In the end, Picard and Soji escape by way of some secret Borg technology, telling the rest of the La Sirena crew to meet them at Nepenthe. It ties up the episode’s immediate action but raises as many questions as it answers, like what’s going on on Soji’s planet of origin? How many synths like her are there? She’s activated her powers but seems to have no memory of her past. Will that change? Does knowing Narek’s true name, Hrai Yan, give her any sway over him? Will his feelings for her factor into future encounters? So far, Soji and Dahj (R.I.P.) have been the most mysterious elements of the show, and for as much time as we’ve spent with them, we haven’t learned that much about them. Maybe, now that Soji and Picard are finally together, that will change in the next next episode, which seems likely to give him a chance to question her and vice versa. If not, it wouldn’t be the first time Picard has messed with the expected pace of its storytelling.
• All this talk of the Borg, and yet the Borg themselves remain out of the picture. That probably won’t last. Even if we don’t encounter any proper Borg this season, the time spent on the Artifact has complicated Picard’s exploration of the difference between humanity and the machines it creates. There is, we already know, a middle ground.
• Speaking of which, what about that moment when a fellow xB says, “Locutus?” to Picard as if spotting an old high school buddy in an unexpected place? Will that have future significance?

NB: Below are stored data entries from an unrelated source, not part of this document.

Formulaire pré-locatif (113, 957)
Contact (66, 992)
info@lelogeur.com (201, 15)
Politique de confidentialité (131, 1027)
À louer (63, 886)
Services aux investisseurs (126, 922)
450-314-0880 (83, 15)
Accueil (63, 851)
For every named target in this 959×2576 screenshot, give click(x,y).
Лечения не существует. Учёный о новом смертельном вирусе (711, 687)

Was it just an odd moment?
• Also, the image of the episode — directed by Mja Vrvilo from a script by Nick Zayas — has to be Picard looking shaken as an image of himself as Locutus overlays his face.

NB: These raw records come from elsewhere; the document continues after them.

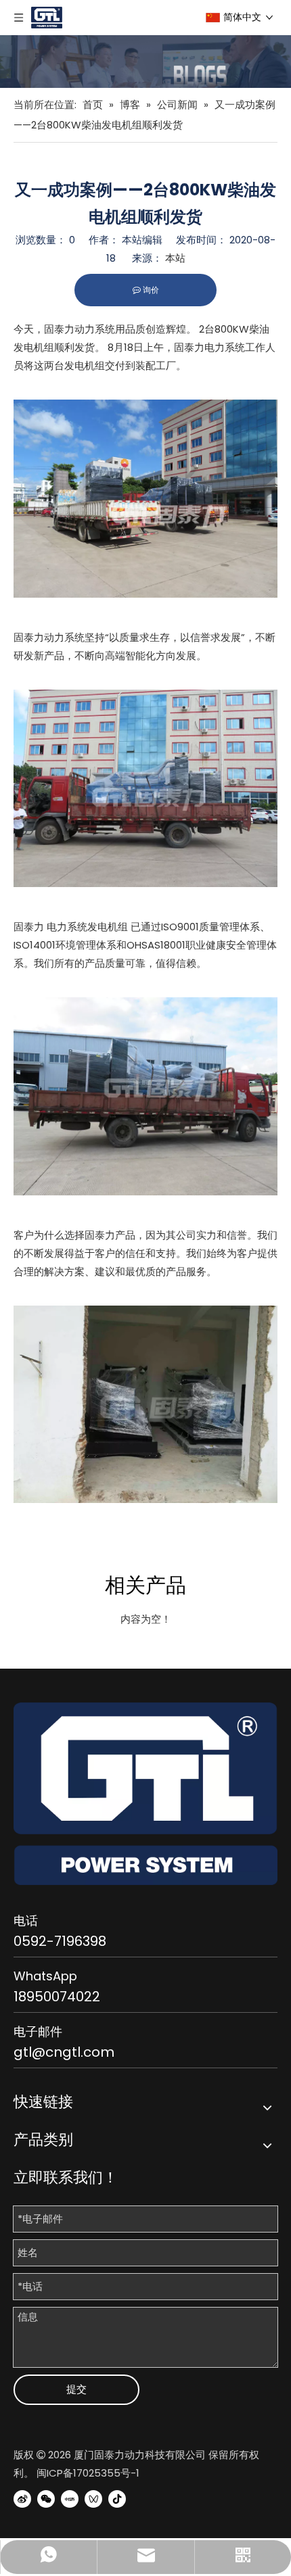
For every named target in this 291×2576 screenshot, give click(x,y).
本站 (175, 258)
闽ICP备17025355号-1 (88, 2473)
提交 (76, 2389)
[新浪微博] (22, 2498)
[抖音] (117, 2498)
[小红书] (70, 2498)
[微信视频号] (93, 2498)
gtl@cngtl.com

• The Soji segments of this series have evoked Blade Runner from the start, but never more than in this episode. In the film, Replicants use photographs and mementoes to reinforce implanted memories, just as Soji surrounds herself with pieces of her childhood (including her stuffed Squoodgy). But it turns out they’re all around three years old. That may also be her age. Another connection: the inside of the Artifact is lit much like the inside of the Bradbury Building in Blade Runner, all shadows sliced by beams of light.
• Soji’s “mother” has the episode’s creepiest moment when she glitches from one maternal expression to another, a break in the illusion that makes her caring face look less than human.
• We’ve never encountered Nepenthe in Star Trek, but its name is probably significant. In turns up in Homer’s Odyssey as the name of a drug that causes forgetfulness and cures sorrow.
• Raffi is drinking and vaping again and she doesn’t care who knows it. Star Trek had dealt with addiction in the past — most memorably via Deep Space Nine’s ketracel white, most embarrassingly in The Next Generation’s first season just-say-no episode — but never quite like this. Raffi has substance abuse issues, but she’s also a fully functional crew member. For the moment, at least. One side or the other will have to give in the future, but for now she’s striking a balance.
• We don’t really see Soji’s father. Wild theory: Could it be Data? If so, how? If not, then who? (To be fair, he doesn’t sound much like Data and his hair looks nothing like Data’s, but who knows?)